[Saved entries]
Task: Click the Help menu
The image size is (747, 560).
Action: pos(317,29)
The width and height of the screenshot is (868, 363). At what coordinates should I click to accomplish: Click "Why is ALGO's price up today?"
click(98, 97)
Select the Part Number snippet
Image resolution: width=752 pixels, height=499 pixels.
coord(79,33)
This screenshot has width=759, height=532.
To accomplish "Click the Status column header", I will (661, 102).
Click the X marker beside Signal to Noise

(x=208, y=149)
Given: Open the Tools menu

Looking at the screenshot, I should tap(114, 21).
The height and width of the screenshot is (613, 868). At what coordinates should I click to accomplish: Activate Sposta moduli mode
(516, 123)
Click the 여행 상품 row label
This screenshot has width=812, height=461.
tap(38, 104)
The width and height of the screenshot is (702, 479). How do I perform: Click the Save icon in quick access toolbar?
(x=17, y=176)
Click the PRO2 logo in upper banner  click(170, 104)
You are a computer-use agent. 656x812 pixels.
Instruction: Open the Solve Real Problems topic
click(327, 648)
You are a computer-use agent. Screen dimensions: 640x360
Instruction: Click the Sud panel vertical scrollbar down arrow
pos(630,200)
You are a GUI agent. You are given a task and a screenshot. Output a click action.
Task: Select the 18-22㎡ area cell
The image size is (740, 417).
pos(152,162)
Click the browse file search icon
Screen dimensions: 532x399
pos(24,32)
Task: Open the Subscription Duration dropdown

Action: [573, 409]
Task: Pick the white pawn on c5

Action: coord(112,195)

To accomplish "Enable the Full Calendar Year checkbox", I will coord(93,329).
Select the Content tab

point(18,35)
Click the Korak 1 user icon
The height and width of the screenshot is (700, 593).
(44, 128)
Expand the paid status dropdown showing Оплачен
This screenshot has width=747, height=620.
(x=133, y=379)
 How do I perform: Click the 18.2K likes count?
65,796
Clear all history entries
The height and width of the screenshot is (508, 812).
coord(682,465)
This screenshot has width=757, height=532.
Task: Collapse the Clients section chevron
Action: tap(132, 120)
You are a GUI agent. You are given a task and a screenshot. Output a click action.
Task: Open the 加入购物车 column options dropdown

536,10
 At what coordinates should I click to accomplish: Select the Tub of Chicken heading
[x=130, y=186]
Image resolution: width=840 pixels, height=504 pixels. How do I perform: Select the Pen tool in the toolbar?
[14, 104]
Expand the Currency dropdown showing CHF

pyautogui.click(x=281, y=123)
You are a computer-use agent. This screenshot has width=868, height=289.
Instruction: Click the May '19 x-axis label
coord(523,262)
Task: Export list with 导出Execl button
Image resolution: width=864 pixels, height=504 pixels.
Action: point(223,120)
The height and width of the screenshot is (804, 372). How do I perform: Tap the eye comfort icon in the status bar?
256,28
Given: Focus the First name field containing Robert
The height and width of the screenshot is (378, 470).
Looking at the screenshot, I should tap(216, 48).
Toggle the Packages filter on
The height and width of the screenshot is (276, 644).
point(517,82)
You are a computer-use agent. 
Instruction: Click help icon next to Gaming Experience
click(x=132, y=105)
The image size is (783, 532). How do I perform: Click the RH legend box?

*Exercise objective:* Each line that holds the string "computer" is to be copied from the entries above.

*Task result:*
You are a computer-use agent. 656x812 pixels.
You are a computer-use agent. Screen dimensions: 640x360
You are a computer-use agent. This screenshot has width=868, height=289.
You are a computer-use agent. 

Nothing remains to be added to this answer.